Abstract
LiteBIRD has been selected as JAXA's strategic large mission in the 2020s, to observe the cosmic microwave background (CMB) B-mode polarization over the full sky at large angular scales. The challenges of LiteBIRD are the wide field-of-view (FoV) and broadband capabilities of millimeter-wave polarization measurements, which are derived from the system requirements. The possible paths of stray light increase with a wider FoV and the far sidelobe knowledge of-56 dB is a challenging optical requirement. A crossed-Dragone configuration was chosen for the low frequency telescope (LFT: 34-161 GHz), one of LiteBIRD's onboard telescopes. It has a wide field-of-view (18° x 9°) with an aperture of 400 mm in diameter, corresponding to an angular resolution of about 30 arcminutes around 100 GHz. The focal ratio f/3.0 and the crossing angle of the optical axes of 90a-▪ are chosen after an extensive study of the stray light. The primary and secondary reflectors have rectangular shapes with serrations to reduce the diffraction pattern from the edges of the mirrors.
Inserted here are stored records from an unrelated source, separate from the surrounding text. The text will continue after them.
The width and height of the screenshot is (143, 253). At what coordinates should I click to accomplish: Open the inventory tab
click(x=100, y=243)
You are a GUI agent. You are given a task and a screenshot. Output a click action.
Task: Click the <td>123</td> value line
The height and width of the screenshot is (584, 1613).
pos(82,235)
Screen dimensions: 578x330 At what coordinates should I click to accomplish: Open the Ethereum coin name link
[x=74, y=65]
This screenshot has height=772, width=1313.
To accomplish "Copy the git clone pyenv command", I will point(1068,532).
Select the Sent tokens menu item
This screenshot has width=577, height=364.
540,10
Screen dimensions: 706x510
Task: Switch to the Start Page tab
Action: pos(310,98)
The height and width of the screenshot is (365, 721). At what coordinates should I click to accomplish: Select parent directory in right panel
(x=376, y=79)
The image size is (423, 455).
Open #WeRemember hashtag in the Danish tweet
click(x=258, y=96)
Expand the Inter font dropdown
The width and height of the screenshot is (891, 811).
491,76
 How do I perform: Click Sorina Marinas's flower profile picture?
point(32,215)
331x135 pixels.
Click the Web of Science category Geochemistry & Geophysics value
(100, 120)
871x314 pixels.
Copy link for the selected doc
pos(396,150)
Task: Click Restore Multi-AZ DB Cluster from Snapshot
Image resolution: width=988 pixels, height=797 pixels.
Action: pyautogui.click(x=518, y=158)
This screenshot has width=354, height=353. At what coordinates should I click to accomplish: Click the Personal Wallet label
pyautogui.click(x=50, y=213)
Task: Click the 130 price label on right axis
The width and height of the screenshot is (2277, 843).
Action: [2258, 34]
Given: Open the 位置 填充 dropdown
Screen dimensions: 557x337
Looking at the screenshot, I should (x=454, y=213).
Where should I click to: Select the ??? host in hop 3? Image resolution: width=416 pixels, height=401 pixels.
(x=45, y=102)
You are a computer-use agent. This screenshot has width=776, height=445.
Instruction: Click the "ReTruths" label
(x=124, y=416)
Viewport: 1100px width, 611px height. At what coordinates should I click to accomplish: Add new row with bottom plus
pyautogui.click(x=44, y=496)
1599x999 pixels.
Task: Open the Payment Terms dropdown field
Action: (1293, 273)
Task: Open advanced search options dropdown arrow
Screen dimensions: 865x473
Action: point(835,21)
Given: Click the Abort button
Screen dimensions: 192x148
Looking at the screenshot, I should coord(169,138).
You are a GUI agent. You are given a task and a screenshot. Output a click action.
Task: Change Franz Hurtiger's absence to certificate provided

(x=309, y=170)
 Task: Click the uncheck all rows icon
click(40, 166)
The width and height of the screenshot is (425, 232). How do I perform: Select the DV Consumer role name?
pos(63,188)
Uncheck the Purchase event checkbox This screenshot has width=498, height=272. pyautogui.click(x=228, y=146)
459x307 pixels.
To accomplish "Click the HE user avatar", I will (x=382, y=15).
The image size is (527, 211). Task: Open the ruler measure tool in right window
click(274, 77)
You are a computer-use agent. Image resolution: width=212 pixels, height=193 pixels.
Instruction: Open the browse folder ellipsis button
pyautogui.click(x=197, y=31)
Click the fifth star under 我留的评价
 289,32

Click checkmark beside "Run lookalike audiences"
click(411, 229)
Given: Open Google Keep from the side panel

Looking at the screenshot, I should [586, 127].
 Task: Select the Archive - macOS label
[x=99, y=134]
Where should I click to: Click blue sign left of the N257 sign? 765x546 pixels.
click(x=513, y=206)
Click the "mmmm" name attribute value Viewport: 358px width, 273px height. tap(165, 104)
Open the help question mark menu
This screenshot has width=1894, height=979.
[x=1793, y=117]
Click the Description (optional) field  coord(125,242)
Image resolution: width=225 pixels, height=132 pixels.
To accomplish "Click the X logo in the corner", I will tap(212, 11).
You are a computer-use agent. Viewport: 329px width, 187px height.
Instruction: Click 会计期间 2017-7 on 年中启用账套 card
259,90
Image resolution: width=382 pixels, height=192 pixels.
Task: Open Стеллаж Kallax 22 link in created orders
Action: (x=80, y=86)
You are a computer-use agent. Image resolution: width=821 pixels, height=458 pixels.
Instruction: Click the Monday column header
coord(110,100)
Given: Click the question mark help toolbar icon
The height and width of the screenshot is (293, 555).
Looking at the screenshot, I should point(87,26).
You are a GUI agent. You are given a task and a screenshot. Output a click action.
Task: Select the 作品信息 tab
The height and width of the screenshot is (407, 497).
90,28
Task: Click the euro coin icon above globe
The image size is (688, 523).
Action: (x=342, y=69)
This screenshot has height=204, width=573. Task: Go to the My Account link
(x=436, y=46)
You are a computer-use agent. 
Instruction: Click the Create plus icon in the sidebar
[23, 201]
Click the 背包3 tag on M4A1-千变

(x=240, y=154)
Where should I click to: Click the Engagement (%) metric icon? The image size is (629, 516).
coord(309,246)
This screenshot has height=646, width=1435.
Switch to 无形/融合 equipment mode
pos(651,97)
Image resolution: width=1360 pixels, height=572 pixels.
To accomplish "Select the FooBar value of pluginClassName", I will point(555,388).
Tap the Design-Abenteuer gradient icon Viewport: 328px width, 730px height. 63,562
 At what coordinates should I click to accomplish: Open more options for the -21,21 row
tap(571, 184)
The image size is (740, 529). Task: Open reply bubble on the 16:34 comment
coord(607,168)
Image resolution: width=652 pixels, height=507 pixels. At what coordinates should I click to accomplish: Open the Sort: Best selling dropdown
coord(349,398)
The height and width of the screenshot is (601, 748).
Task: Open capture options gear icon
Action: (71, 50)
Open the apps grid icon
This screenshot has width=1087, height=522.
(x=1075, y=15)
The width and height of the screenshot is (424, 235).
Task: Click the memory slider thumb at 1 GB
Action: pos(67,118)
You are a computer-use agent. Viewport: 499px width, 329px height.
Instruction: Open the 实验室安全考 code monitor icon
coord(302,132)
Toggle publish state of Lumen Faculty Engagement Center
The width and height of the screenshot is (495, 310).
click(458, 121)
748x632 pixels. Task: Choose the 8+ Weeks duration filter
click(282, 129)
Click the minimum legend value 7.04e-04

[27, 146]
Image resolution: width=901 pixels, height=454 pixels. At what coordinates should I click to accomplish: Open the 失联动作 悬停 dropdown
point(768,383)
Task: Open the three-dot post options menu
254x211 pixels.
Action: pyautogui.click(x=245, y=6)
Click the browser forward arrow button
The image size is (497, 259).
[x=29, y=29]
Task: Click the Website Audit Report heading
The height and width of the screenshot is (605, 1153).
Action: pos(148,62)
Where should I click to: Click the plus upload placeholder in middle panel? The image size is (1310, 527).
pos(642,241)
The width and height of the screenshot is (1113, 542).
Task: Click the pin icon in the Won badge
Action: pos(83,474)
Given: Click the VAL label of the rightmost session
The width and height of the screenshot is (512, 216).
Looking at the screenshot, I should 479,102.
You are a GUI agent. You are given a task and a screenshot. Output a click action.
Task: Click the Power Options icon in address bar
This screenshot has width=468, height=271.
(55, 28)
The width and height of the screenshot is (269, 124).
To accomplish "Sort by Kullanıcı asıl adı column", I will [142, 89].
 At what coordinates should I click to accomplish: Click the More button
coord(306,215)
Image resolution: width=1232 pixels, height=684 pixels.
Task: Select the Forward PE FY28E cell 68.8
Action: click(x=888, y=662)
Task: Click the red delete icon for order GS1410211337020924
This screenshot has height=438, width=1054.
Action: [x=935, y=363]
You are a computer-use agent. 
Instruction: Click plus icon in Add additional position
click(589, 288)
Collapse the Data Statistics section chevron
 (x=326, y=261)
The reflectors and structure are made of aluminum to proportionally contract from warm down to the operating temperature at 5 K. A 1/4 scaled model of the LFT has been developed to validate the wide field-of-view design and to demonstrate the reduced far sidelobes. A polarization modulation unit (PMU), realized with a half-wave plate (HWP) is placed in front of the aperture stop, the entrance pupil of this system. A large focal plane with approximately 1000 AlMn TES detectors and frequency multiplexing SQUID amplifiers is cooled to 100 mK. The lens and sinuous antennas have broadband capability. Performance specifications of the LFT and an outline of the proposed verification plan are presented.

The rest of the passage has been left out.